> Text provided:
□ □ □ □ □ □ □

Abstract:
A predictive long short-term memory (LSTM) model developed on a particular water quality
dataset will only apply to the dataset and may fail to make an accurate prediction on another dataset.
This paper focuses on improving LSTM model tolerance by mitigating discrepancies in model prediction
capability that arises when a model is applied to different datasets. Two predictive LSTM models are
developed from the water quality datasets, Baffle and Burnett, and are optimised using the metaheuristic
genetic algorithm (GA) to create hybrid GA-optimised LSTM models that are subsequently combined with
a linear weight-based technique to develop a tolerant predictive ensemble model. The models successfully
predict river water quality in terms of dissolved oxygen concentration. After GA-optimisation, the RMSE
values of the Baffle and Burnett models decrease by 42.42% and 10.71%, respectively. Furthermore, two
ensemble models are developed from the GA-hybrid models, namely the average ensemble and the optimal
weighted ensemble. The GA-Baffle RMSE values decrease by 5.05% for the average ensemble and 6.06% for
the weighted ensemble, and the GA-Burnett RMSE values decrease by 7.84% and 8.82%, respectively. When
tested on unseen and unrelated datasets, the models make accurate predictions, indicating the applicability
of the models in domains outside the water sector. The consistent and similar performance of the models
on any dataset illustrates the successful mitigation of discrepancies in the predictive capacity of individual
LSTM models by the proposed ensemble scheme. The observed model performance highlights the datasets
on which the models could potentially make accurate predictions.

□ □ □ □ □ □ □

> Supplied information:
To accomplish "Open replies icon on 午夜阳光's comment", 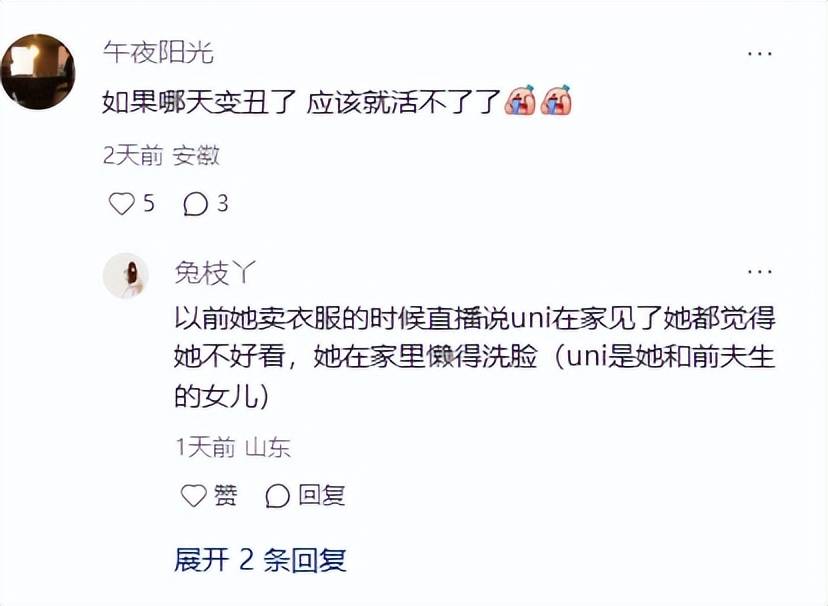I will [x=195, y=204].
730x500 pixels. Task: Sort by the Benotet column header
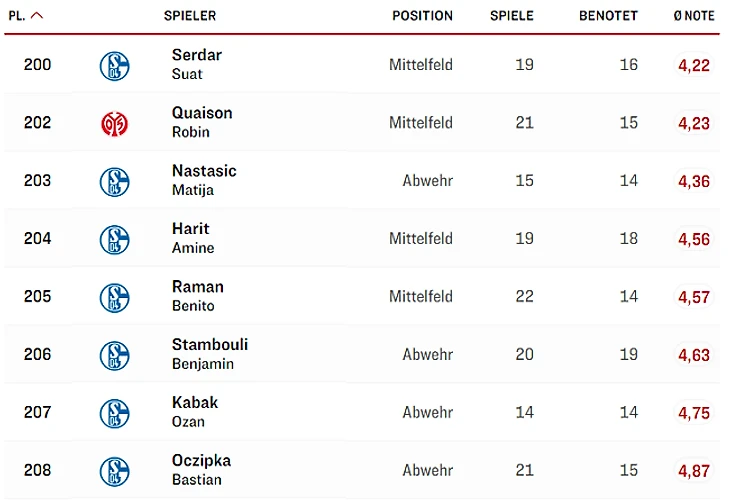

□ □ □ □ □ □ □

> Actions to take:
a) List every percentage figure that appears in the abstract on LSTM water quality models.
b) In the abstract, what aspect of river water quality do the models predict?

> Your written answers:
a)
42.42%
10.71%
5.05%
6.06%
7.84%
8.82%

b) Dissolved oxygen concentration.